#### Page text:
========================

Undefined reference to a CUDA function in a dll (MSVC 2017 + MingW)

Good morning, all.

I’m using MSVC 2017 to create a DLL with the CUDA code, and MingW64 (in a MSYS2 environment) for the rest of the program. This for the sake of portability, the thing will be used in Windows and Linux.

Just to get the grasp of linking CUDA and DLL code with the application, the DLL_Test.cuh and DLL_Test.cu have the following code respectively (and nothing else):

extern "C"
	{
	__declspec(dllexport) __global__ void Test_Func(void);
	}
#include "DLL_Test.cuh"
#include <stdio.h>

__global__ void Test_Func(void)
{
	printf("Printing from the GPU\n");
}

Then I compile this with the following command without any issues (apparently):

nvcc -o DLL_Test.dll --shared DLL_Test.cu

Creating library DLL_Test.lib and object DLL_Test.exp

The dll is created along with these files. In the main program, among other things, I have:

#include <iostream>

__declspec(dllimport) void Test_Func(void);

int main(int argc, char **argv)
{
    ...
    Test_Func();

    ....
}

Then I compile the program with:

g++ -L. -lDLL_Test -o App_with_CUDA App_with_CUDA.cpp

The process ends with:

undefined reference to `__imp__Z10Test_Funcv'
collect2.exe: error: ld returned 1 exit status

However, if I comment out the function so the main program doesn’t call it (line #8 in the main() code), it compiles without any problem. So I am missing something along the way.

  • Does my DLL generation with the CUDA code look correct, or there is something else to be done with these 2 other files (lib and exp) that I left out?
  • Do you spot any other issue?

Thanks a lot.

========================

(Word and element location data)
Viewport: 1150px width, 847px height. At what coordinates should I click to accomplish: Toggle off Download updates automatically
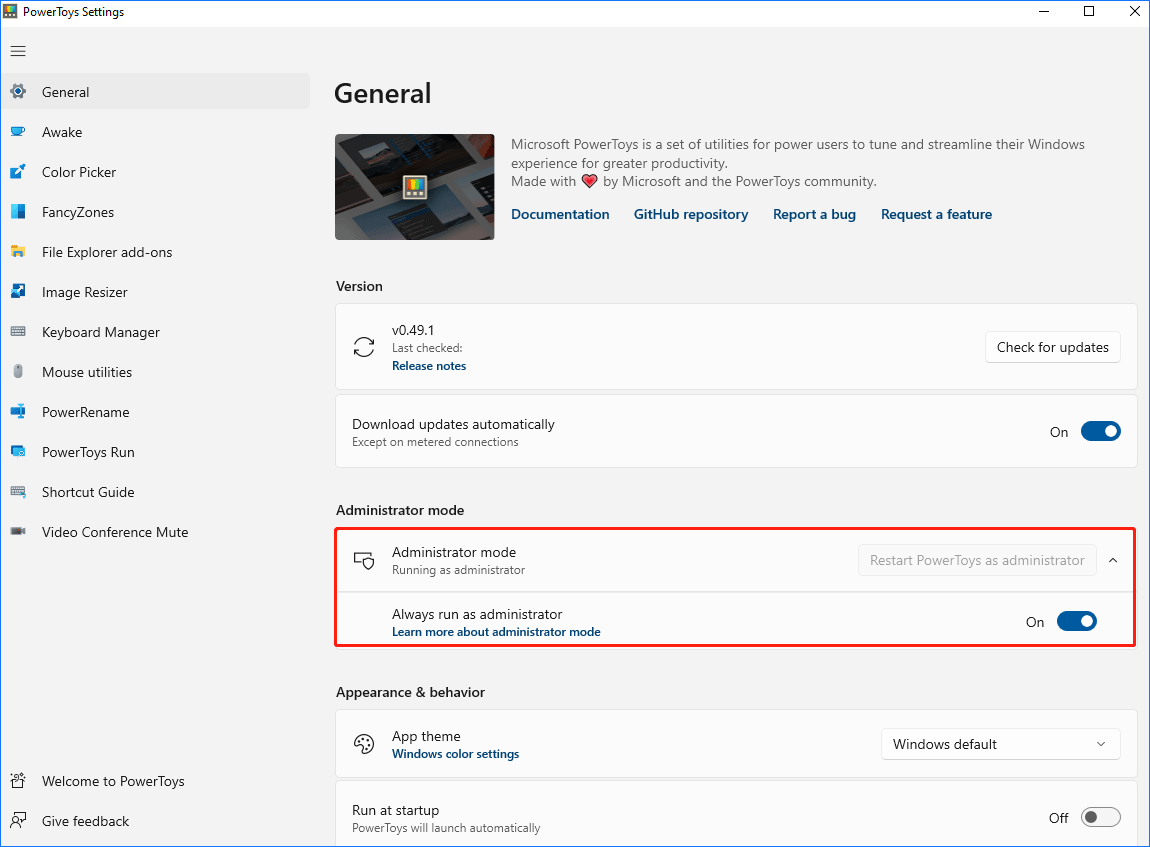point(1101,431)
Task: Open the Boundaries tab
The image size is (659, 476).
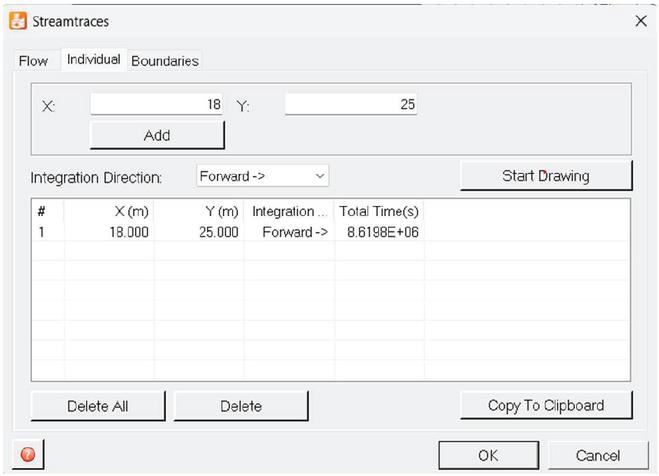Action: (165, 61)
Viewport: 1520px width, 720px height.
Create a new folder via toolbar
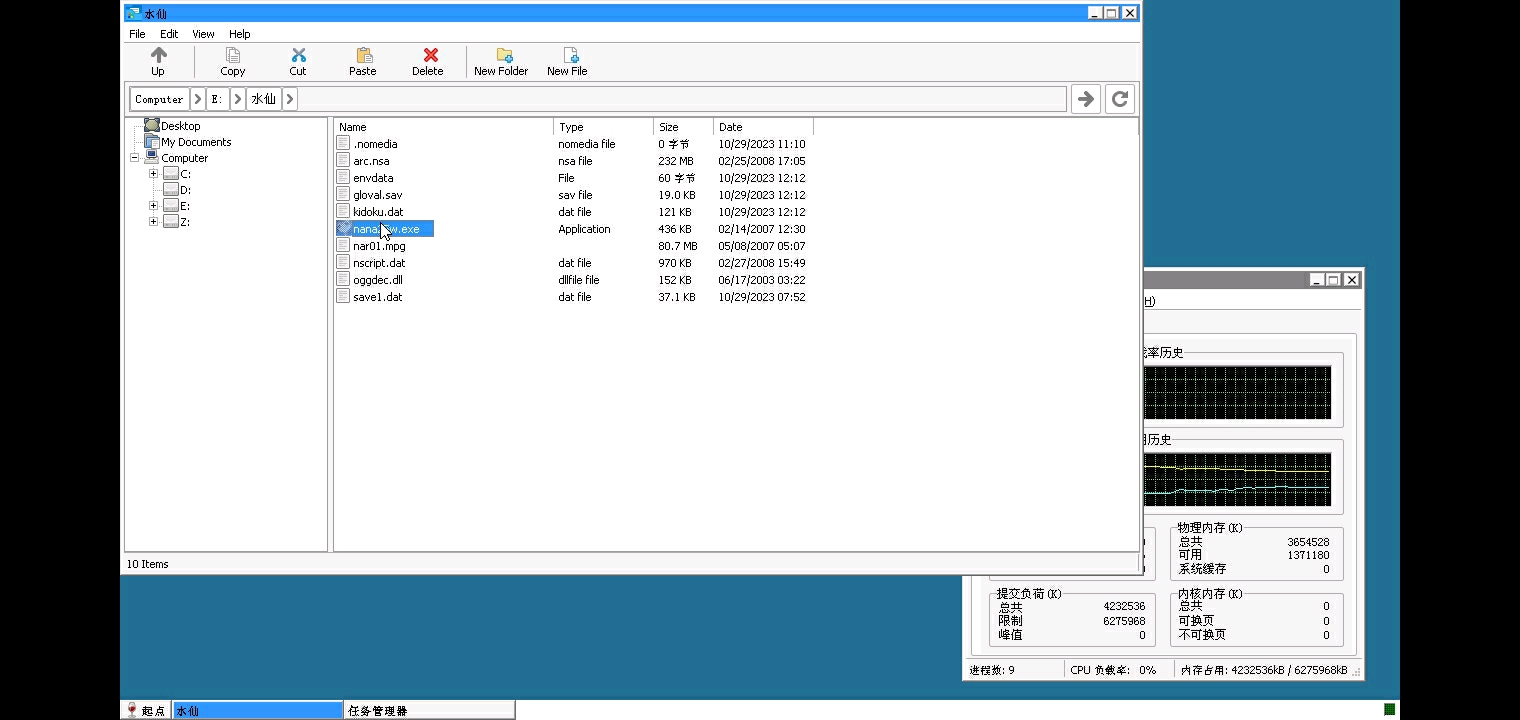503,56
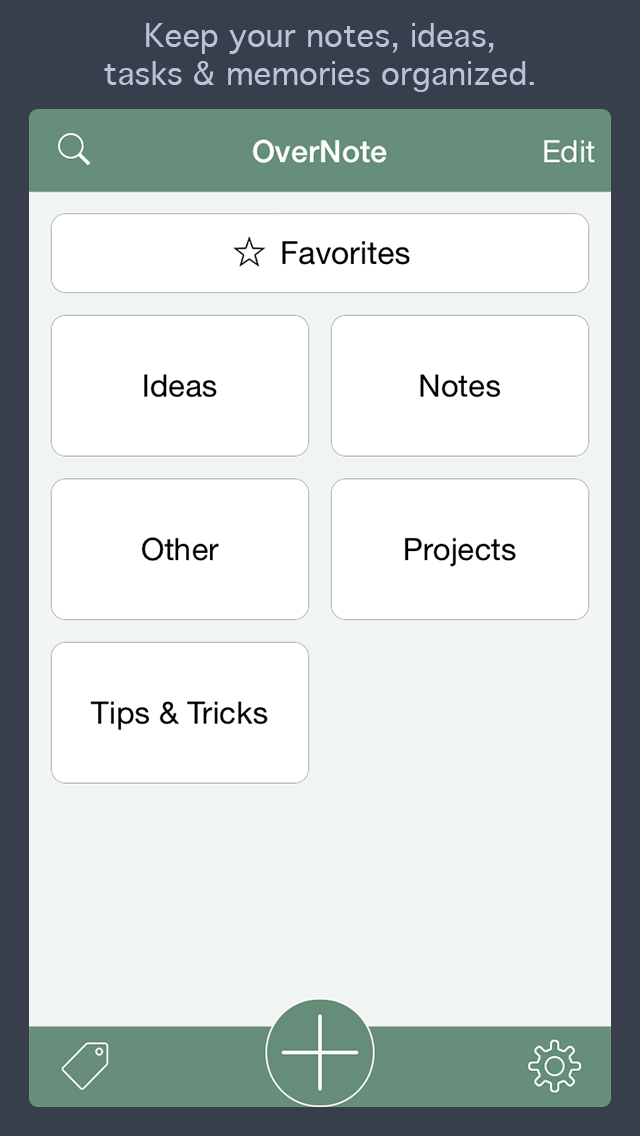Open the Tips & Tricks category
This screenshot has height=1136, width=640.
180,713
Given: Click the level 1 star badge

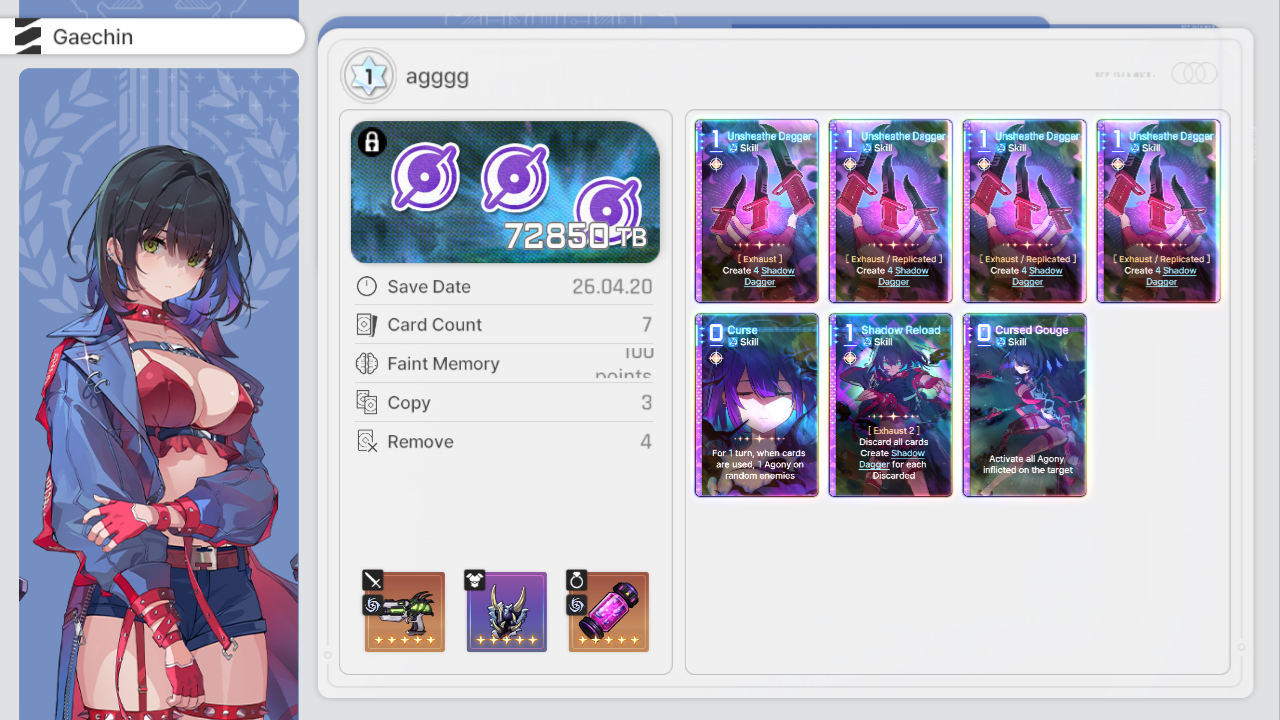Looking at the screenshot, I should pyautogui.click(x=369, y=75).
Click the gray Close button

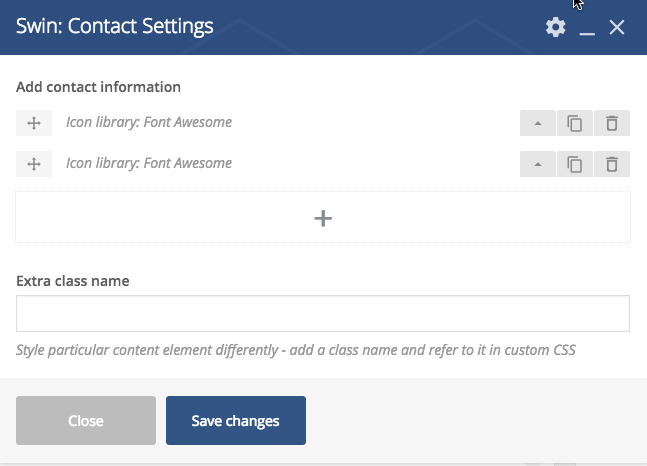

========================

#### Required task 1:
In the forum post, which tool builds the part of the program that isn't CUDA code, and in what environment?
#### Required task 2:
Decide whether each statement agrees with the forum post, answering yes or no and quoting the words that settle it: (a) The program is meant to run on both Windows and Linux. (b) The nvcc command that builds the DLL reports an error. (c) The main program compiles when it no longer calls the function.
#### Required task 3:
Write the next part of the forum post, picking up after its final line.

#### Task result 1:
MingW64, in an MSYS2 environment.

#### Task result 2:
(a) Yes: "the thing will be used in Windows and Linux."
(b) No: "Then I compile this with the following command without any issues (apparently)"
(c) Yes: "if I comment out the function so the main program doesn’t call it (line #8 in the main() code), it compiles without any problem."

#### Task result 3:
To complement the above problem, if I configure the function as:

Test_Func <<<1, 1>>> ();

Then the compilation fails as:

App_with_CUDA.cpp:24:16: error: expected primary-expression before '<' token
   Test_Func <<<1, 1>>> ();
                ^
App_with_CUDA.cpp:24:23: error: expected primary-expression before '>' token
   Test_Func <<<1, 1>>> ();
                       ^
App_with_CUDA.cpp:24:26: error: expected primary-expression before ')' token
   Test_Func <<<1, 1>>> ();

So I rewrote the original DLL_Test files, which contain the CUDA function declaration and definition, so now it has a wrapper function. The .cuh and .cu are respectively:

extern "C"
	{
	__global__ void cudaprint(void);
	__declspec(dllexport) void Test_Func(void);	// Is now a wrapper function
	}
#include "DLL_Test.cuh"
#include <stdio.h>

__global__ void cudaprint(void)
{
	printf("Printing from GPU\n");
}

void Test_Func(void)
{
	cudaprint <<<1, 1>>> ();
}

The dll is generated without warnings, but the compilation provides the very same error as the first implementation:

App_with_CUDA.cpp:(.text+0x131): undefined reference to `__imp__Z10Test_Funcv'
collect2.exe: error: ld returned 1 exit status

“The dll is generated without warnings, but the compilation provides the very same error as the first implementation:”

By compilation I meant the main program compilation, not the dll generation.

First issue:
You can’t call a kernel (or any other kind of CUDA device code) across a shared library interface. This is covered in the nvcc manual. Calling CUDA code in a library (i.e. calling a function marked with global or device) requires static linking to the library.

Build ordinary C/C++ wrapper functions in your DLL, that don’t have global or device decorators, and call those across the DLL interface. Inside your DLL, those functions are able to call CUDA kernels that are linked internally to the DLL.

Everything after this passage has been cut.